Once you answer these questions about yourself, then you can start to get a feel for what the brand of your business may be like. You might be asking yourself, “What does any of the above have to do with my company?” The truth is that you are the face of your business, and you will also be the one pouring your heart and soul into it—it is not enough for your business to just make money, it has to represent you and your unique traits. Otherwise, what’s the point? You may as well be working for someone else.

In the past, the status quo was for businesses to create brands solely based on what they thought would attract more customers—and, indeed, this is a major concern of branding—but in modern times, people expect more than just a sales pitch. They don’t want to be sold to, they want authenticity. Building a brand around who you are is truly authentic and people will be able to sense that in your business. If you try to use your brand instead as a shield or pretty facade to hide yourself behind, then people will sense that, too.

In small businesses especially, people want a personal connection. Why? Because they know that they can trust the real you, but grow suspicious when you’re hesitant to share your true self with them. Instead, show them that you have nothing to hide. Show them that you’re willing to make that personal, authentic connection. Your brand will have to provide this. Most importantly, it will need to have the following aspects:

 

  • Your brand will have to communicate who you are in a split second. As soon as a prospect sees your business card, a promotional flyer, or even just your logo, there should be a lightening-fast impression that they form in their mind that will allow them a quick insight into who you are.
  • Your brand will have to instill trust in people.

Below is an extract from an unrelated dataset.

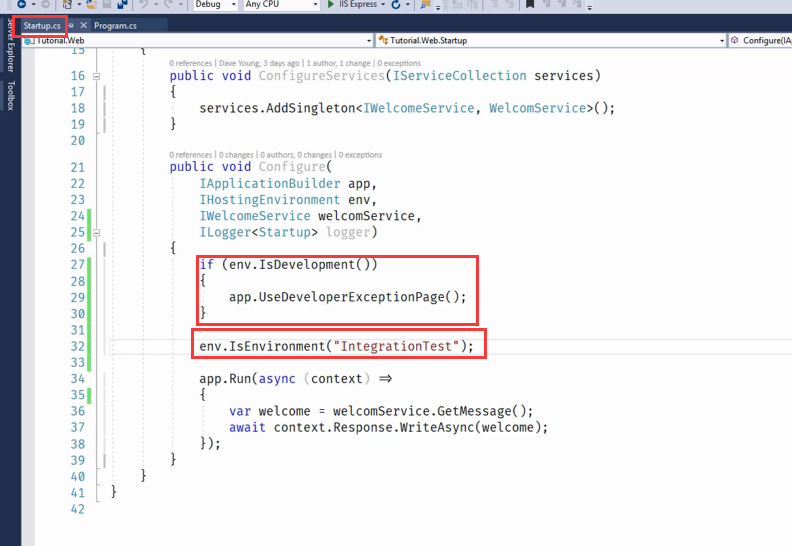Click the Navigate Backward toolbar arrow
Screen dimensions: 792x546
pos(21,5)
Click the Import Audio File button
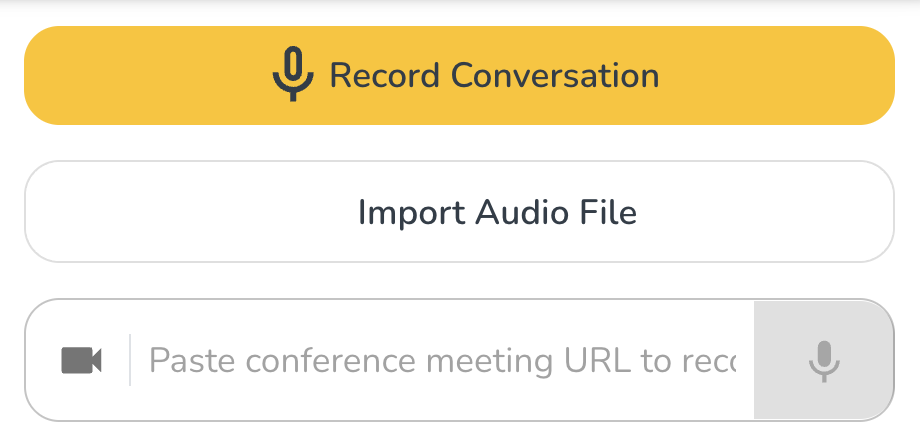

It should not give off the impression that you’re only looking to make money or that you want to deliver less than what the customer expects.
  • Your brand should be unique to you. You can’t borrow another company’s style any more than you can borrow the brain that built it!

 

Of course, now the bigger question is: What do you do if you don’t know who you are? Naturally, you can’t know your brand if you don’t even know yourself. If asking yourself the questions above doesn’t yield anything, then it’s time to think about your mission more at length. Ask yourself: Why did you start the business in the first place? What was missing from the world that made you realize that your business could serve a community of clients?

If you are coming up short, and your only answer is that you started your business “to make money,” and nothing more, then the root of the problem is deeper than branding. It’s not just that you’re missing a rudder—you’re missing your compass, too!

Take some time for yourself to look at your market and learn about what it truly needs. Sometimes you won’t be happy at first with what you learn; you might find that you’ll have to take a totally different approach to creating your business and your brand, but at least your startup will be many times more effective than the average small business with no direction.